Reform UK leader Nigel Farage said Monday that the digital asset space needs better regulation in Britain.
Speaking at the Digital Asset Summit 2025 in London, Farage said that there is no regulated market for crypto in the UK right now. He called for “sensible regulation, not the ludicrous regulation we now have on equities and elsewhere” in the country.
“This whole area of digital assets and crypto just isn’t being talked about at all,” Farage said. “We’ve got no regulated market.

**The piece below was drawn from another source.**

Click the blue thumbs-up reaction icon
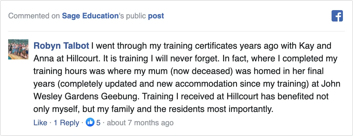Viewport: 353px width, 136px height. point(90,123)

You need some regulation—a sensible level of regulation.”
He added: “My deep frustration—despite one speech by [ex-UK Prime Minister Rishi Sunak] on this, the government of today has done nothing in this area.”
The former leader of the Conservative Party Rishi Sunak, who was PM from 2022 to 2024, said back in 2022 that he wanted the UK to be “a global crypto asset technology hub.”
Despite this, not a single major party mentioned crypto in their manifestos ahead of the 2024 elections in the UK.
The co-founder of UK lobbying firm Athena Technologies, Conrad Young, in 2024 told Decrypt that this was “a significant missed opportunity.”
Farage, an ally of U.S. President Donald Trump, is now pushing for a crypto-friendly framework in the country—and similarly is presenting himself as an advocate for crypto investors and builders in his country as he makes his case to potentially be future UK prime minister.
“Whether you like or dislike many of the political positions I’ve taken over the past three decades is frankly irrelevant: When it comes to your industry, when it comes to growth in this industry, then I am your champion,” he said. “I make things change.”
In May, Farage said at the Bitcoin 2025 conference that he’d slash crypto capital gains taxes and force the Bank of England to establish a Bitcoin reserve if elected.
Widely known as the mastermind of Britain’s decision to leave the European Union, Farage and his Reform UK party are currently popular in the polls.
The former member of the European Parliament got his account with British bank Coutts closed in 2023. Since then, right-winger Farage has argued that crypto can solve “debanking”—again echoing comments from President Trump and his sons.
“I am the most famous case of being debanked in this country. Here is personal sovereignty—you’ve got your own money, you’re in charge,” Farage said Monday. “The reason that I was the first prominent person in British politics to adopt crypto, to talk about crypto, to try and legitimize crypto… I could see this is the way it was going.”